Papa sin esclavina

Columna
La Tercera, 06.01.2023
Pablo Cabrera, exembajador de Chile ante el Vaticano y consejero CEIUC

El Papa emérito Benedicto XVI ha partido el último día del año 2022 como queriendo pasar inadvertido. Su deceso se identifica como ese íntimo y noble deseo de apartarse del mundo sigilosa y sobriamente. No obstante, a diez años de su renuncia al pontificado, resurgen múltiples reflexiones sobre su pensamiento intelectual y aspectos de la tridente gestión (sucesor de Pedro, administrador de la Sede Apostólica y jefe del Estado Vaticano), de quien ha sido reconocido como uno de los más grandes teólogos contemporáneos. También, se han reavivado aprensiones e interrogantes acerca del ejercicio de su ministerio pretino, trascendencia y correspondiente legado, haciendo difícil una afinada contextualización por la magnitud de los desafíos que enfrentó y las decisiones que hubo de adoptar en un periodo de turbulencias que afectó la impronta de la Iglesia.

En beneficio de una evaluación acuciosa de tal cometido pontificio, no puede obviarse la transformación paradigmática del tercer milenio que “prima facie” actúa como impedimento para escrutar la figura del otrora cardenal Ratzinger y entregar un juicio categórico acerca de bondades o renuncios de su itinerario apostólico en cargos de alta responsabilidad.

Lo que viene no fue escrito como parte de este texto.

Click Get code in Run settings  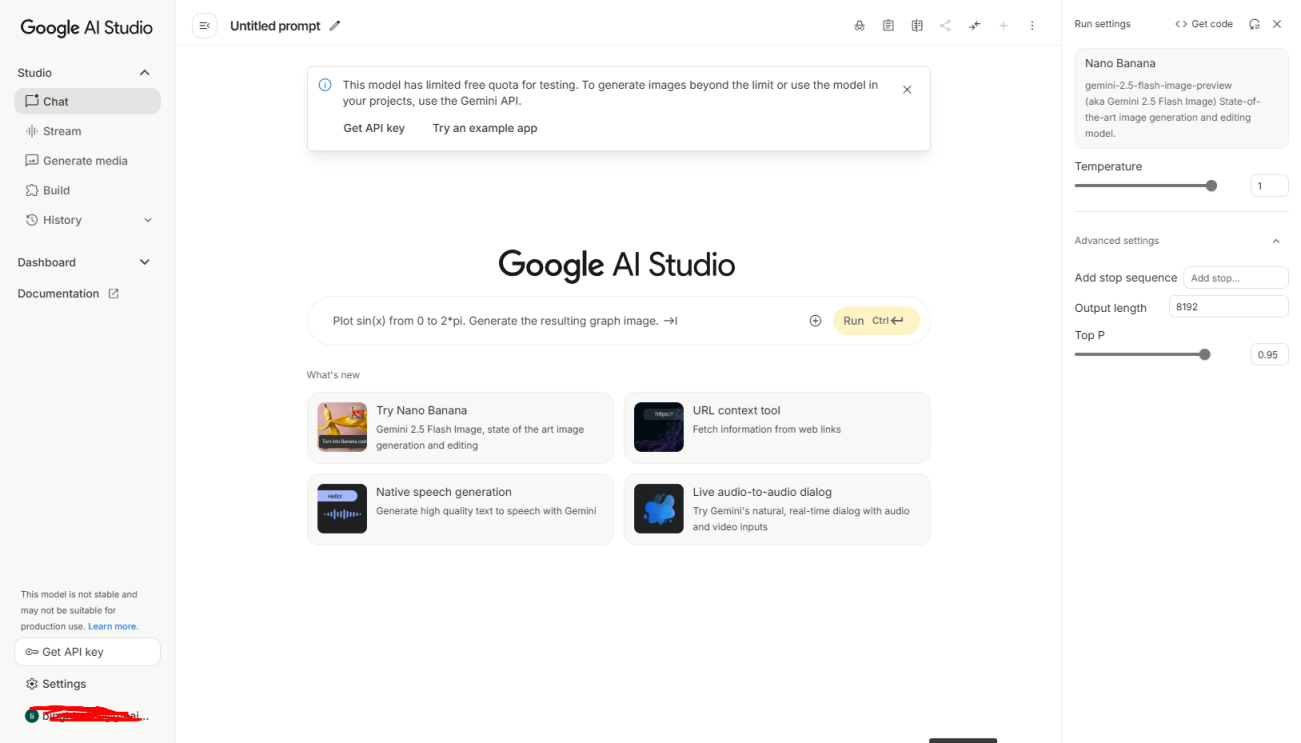pyautogui.click(x=1204, y=23)
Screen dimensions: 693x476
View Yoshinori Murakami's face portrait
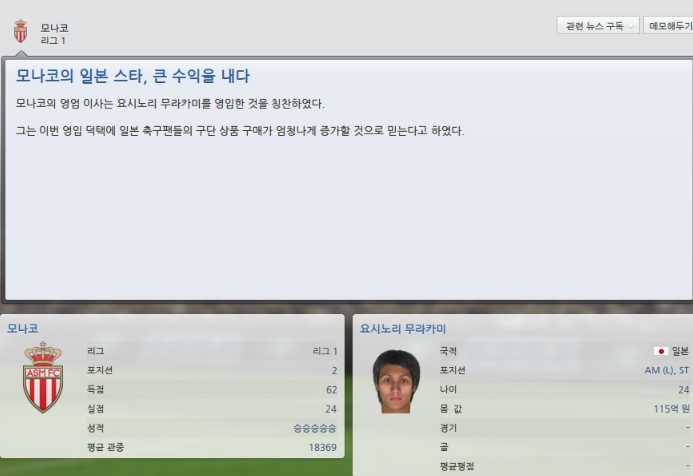pyautogui.click(x=396, y=381)
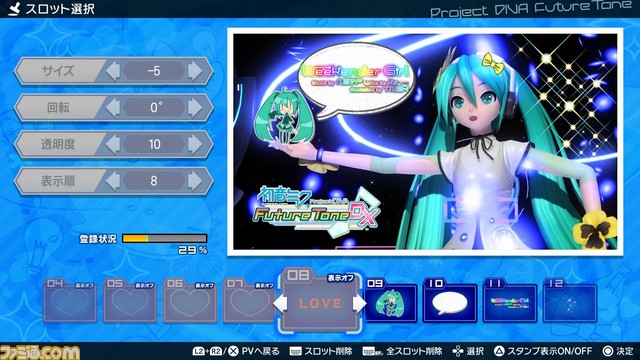Screen dimensions: 640x360
Task: Select slot 10 speech bubble stamp
Action: coord(450,301)
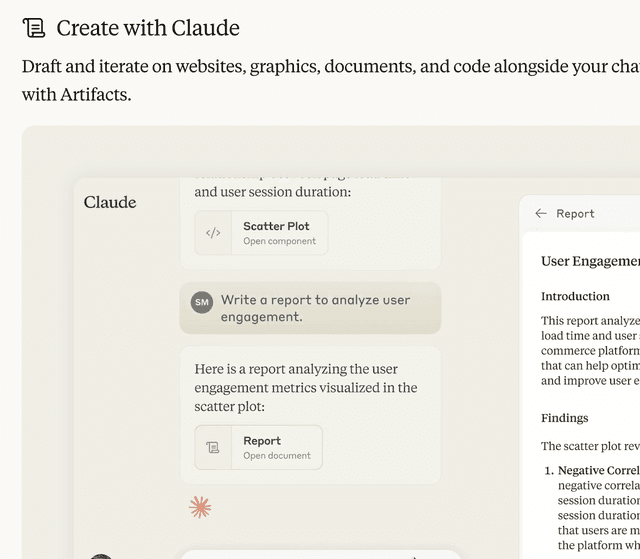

Las nuevas tecnologías han configurado un ecosistema de intermediación inteligente que dificulta el examen objetivo sobre autoridades y personeros de renombre. Así las cosas, quizás sea prematuro ensayar un balance del papado de Benedicto XVI; más todavía si la humanidad transita hacia un nuevo ciclo civilizatorio. Ciertamente, la sola interpretación de la historia o la mera percepción de hechos y acontecimientos resultan insuficientes. Cabe antes una lectura hermenéutica de los hitos identitarios de la Iglesia. En esa línea, su proceder durante el papado en cuestión, dándole atención a la trascendencia de la renuncia del pontífice, confirma que los tiempos no coinciden con el de cualquiera otra institución intermediaria tradicional; tampoco sus métodos y procedimientos porque se fundan en la Revelación, las Escrituras y la Tradición, en un contexto donde la liturgia y el clero le son consustanciales. De ahí que el abandono de la esclavina blanca por el emérito deba leerse como testimonio de lealtad y sometimiento a la jurisdicción de Francisco su sucesor.

Desde esa perspectiva y en conocimiento del peregrinar de la Iglesia católica desde sus primeros Padres, no hay espacio para una aproximación neutra a su accionar. Por tanto, situar a Benedicto XVI en términos similares a sus antecesores originarios puede tener algo de osadía, pero no menos de justicia. Vale recordar que llegó al sillón de Pedro en momentos cruciales para la humanidad y cuando se rediseñaba el Atlas geopolítico global. A la sazón, su predecesor Juan Pablo II había atizado el término de la Guerra Fría y el cardenal alemán se erguía como expresión de unidad de una Iglesia católica muy dividida con posterioridad a la caída del Muro de Berlín. En consecuencia, asociar ahora su figura como símbolo de una etapa que finaliza tiene sentido para ayudar a desentrañar los intríngulis del cambio de época y el rol de la Iglesia católica en su consecución. La última palabra no está dicha.